会場は去年と同じく、Las Vegas Convention CenterとSands Expo Centerの2カ所に分かれている。今年はさらにLas Vegas Convention Centerに新しくSouth Hallが誕生したため、去年よりもトータルで1.5倍ほど展示規模が拡張していることになる。地図を見る限りでは、South Hallはなかなかの強者が揃っているようだ。詳しくは今後のレポートを楽しみにしていただきたい。
NABは基本的にNTSC機材のショーなのであるが、世界的に見るとNTSCというフォーマットは、実は少数派。地球レベルでは、圧倒的にPAL圏の国が多いのである。しかしそれでもこれだけ放送の分野で幅をきかせてきたのは、やはりメディア大国アメリカの存在が大きい。また同時に放送機器メーカーが日米に集中しているということも考慮に入れていいだろう。 しかし最近では、従来のNTSCだPALだといった放送フォーマットに関係のない技術も多く出現するようになった。例えばストリーミングやHDTVといった技術は、従来のNTSCやPALといったカテゴリーでは分けることができない。またコンピュータを使ったビデオ用機材は、NTSCにもPALにも転用しやすい。したがって出展企業も来場者も、ヨーロッパや中東、中東南アジアなどのPAL圏から幅広く集まるようになり、よりいっそうインターナショナル色が強くなっている。 本日こちらは日曜日で、例年ならば明日から始まるショーへ向けての準備があちこちで進められている風景が見られたものだ。しかし今年は日曜日の段階でほとんどの準備がすでに完了しており、そのせいかメイン会場となるLas Vegas Convention Centerも、いつもよりややテンションが低く思えた。

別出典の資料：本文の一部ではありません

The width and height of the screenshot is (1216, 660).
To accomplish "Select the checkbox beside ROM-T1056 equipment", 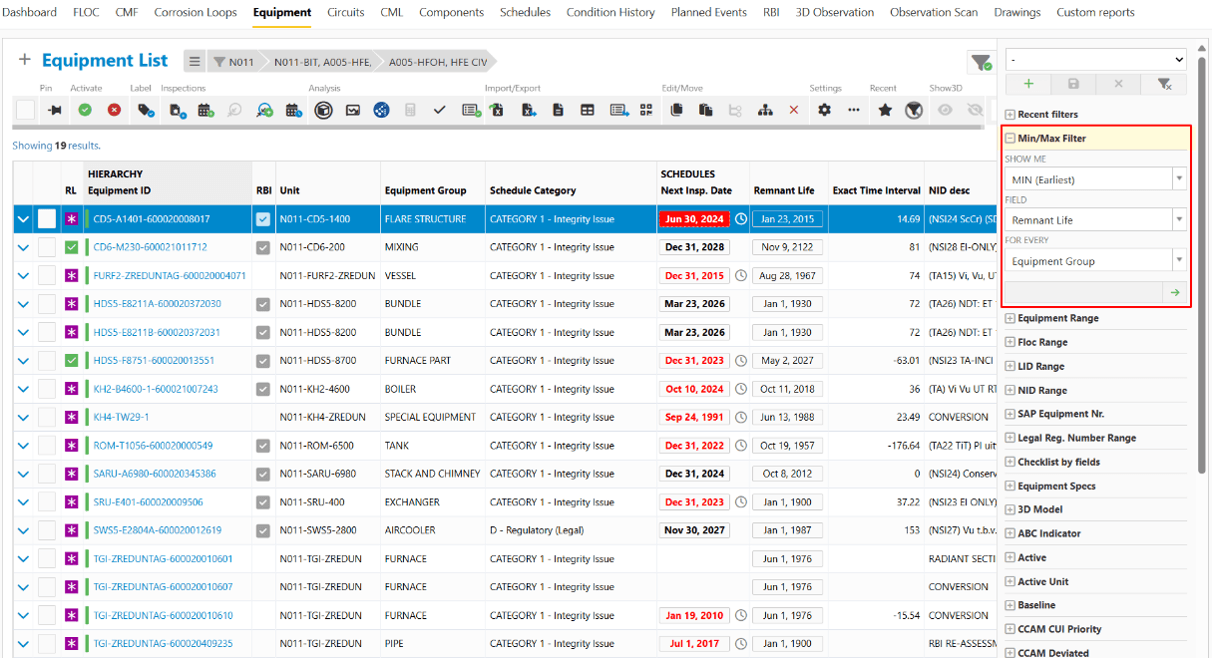I will pyautogui.click(x=46, y=446).
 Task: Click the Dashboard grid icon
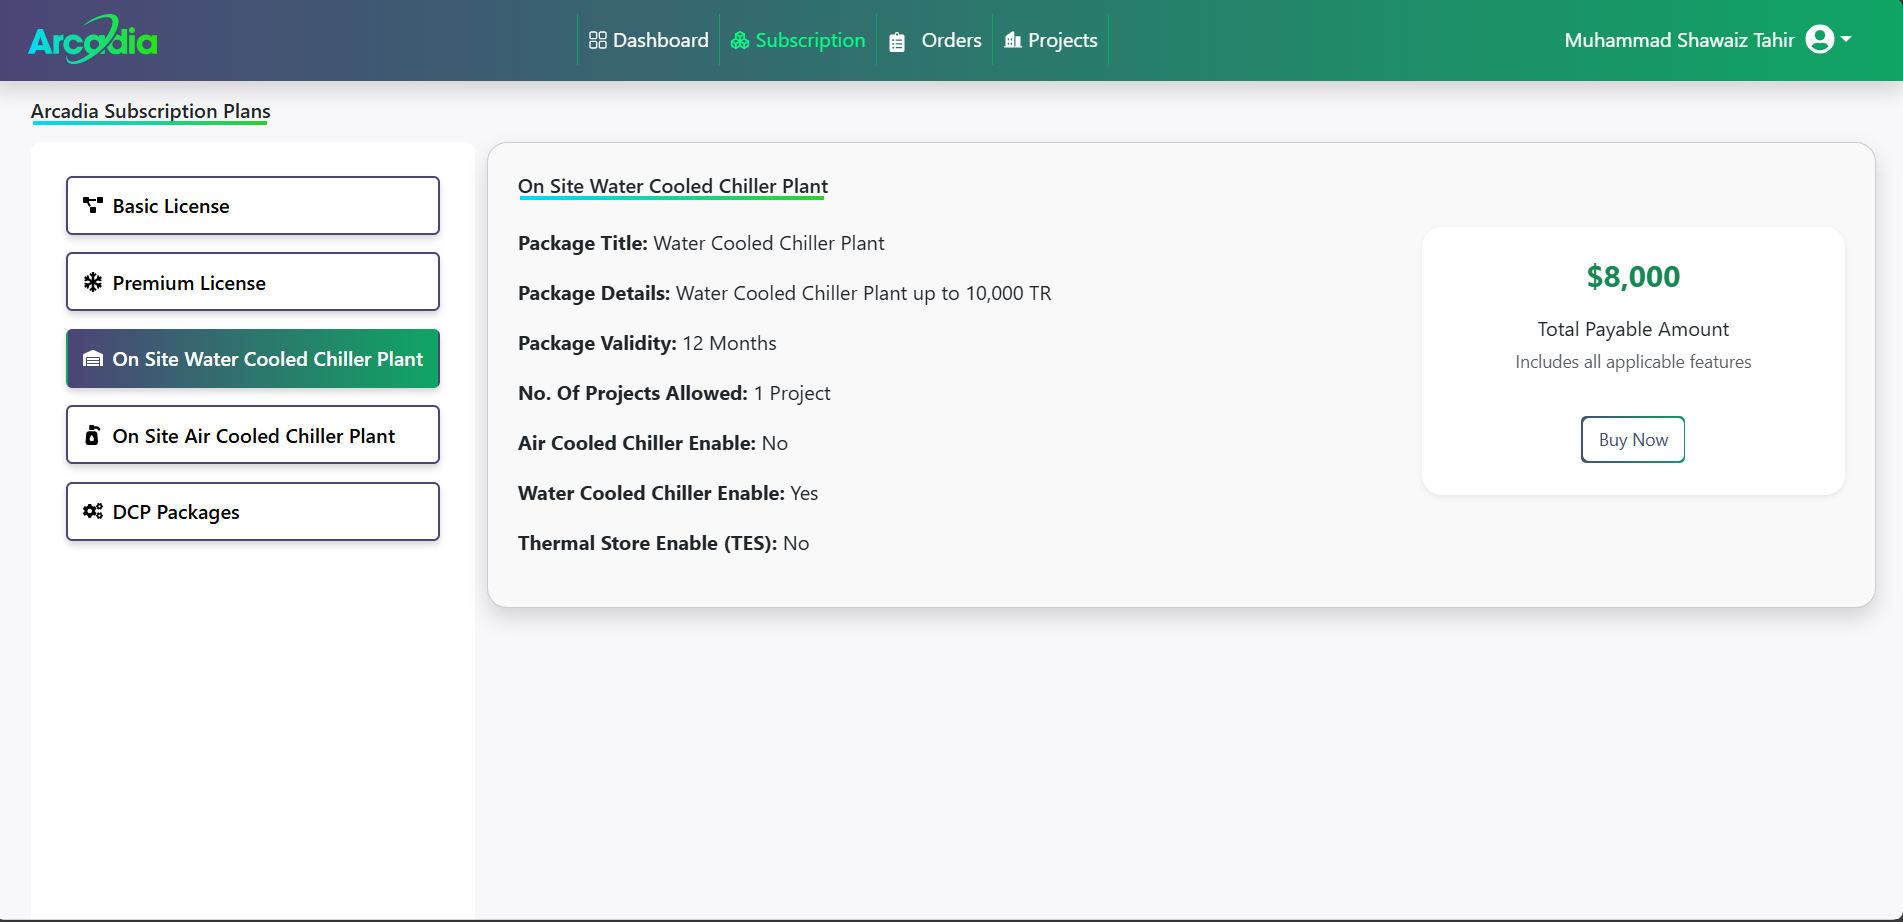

一般的にアメリカ人は土日は休むものだ、というイメージが我々にはある。日本でも外資系企業は、きちんと土日休みにしているところが多い。しかしアメリカ人にとっても、NAB期間中は例外中の例外だ。日曜日の今日も、日中のカンファレンスが終わったあとに、ホテルのミーティングルームでメーカーによるユーザーミーティングや、プライベートショーなどが精力的に開催された。サンドイッチとソフトドリンクで腹ごしらえをしながら、夜遅くまで新技術や新バージョンの発表などが繰り広げられている。 今回はホテル「シーザーズパレス」で行なわれた、Discreet社のユーザーミーティングに参加した。およそ1,000人ほどのホールはほぼ満席で、後ろの方には立ち見がでるほどの人気ぶり。ベータバージョンのデモンストレーションでソフトウェアがダウンするといったハプニングにも、参加者は笑いと拍手で歓迎するなど、アットホームな雰囲気ながらも熱心に新技術の発表に耳を傾ける姿が印象的であった。 ある意味アメリカも今、経済面と技術面でターニングポイントを迎えつつある。そこにはかつての「発明と特許の国」たる奢りはみじんもなく、恐るべきパワーで突破口を切り開こうとする姿なのかもしれない。 さて例年のことであるが、NABでは多くの出展企業が話題作りのために、今まで極秘で開発を進めてきたいわゆる「隠し球」を持って出展してくる。今回はいったいどんな目玉が飛び出すだろうか。今年もNABから目が離せない。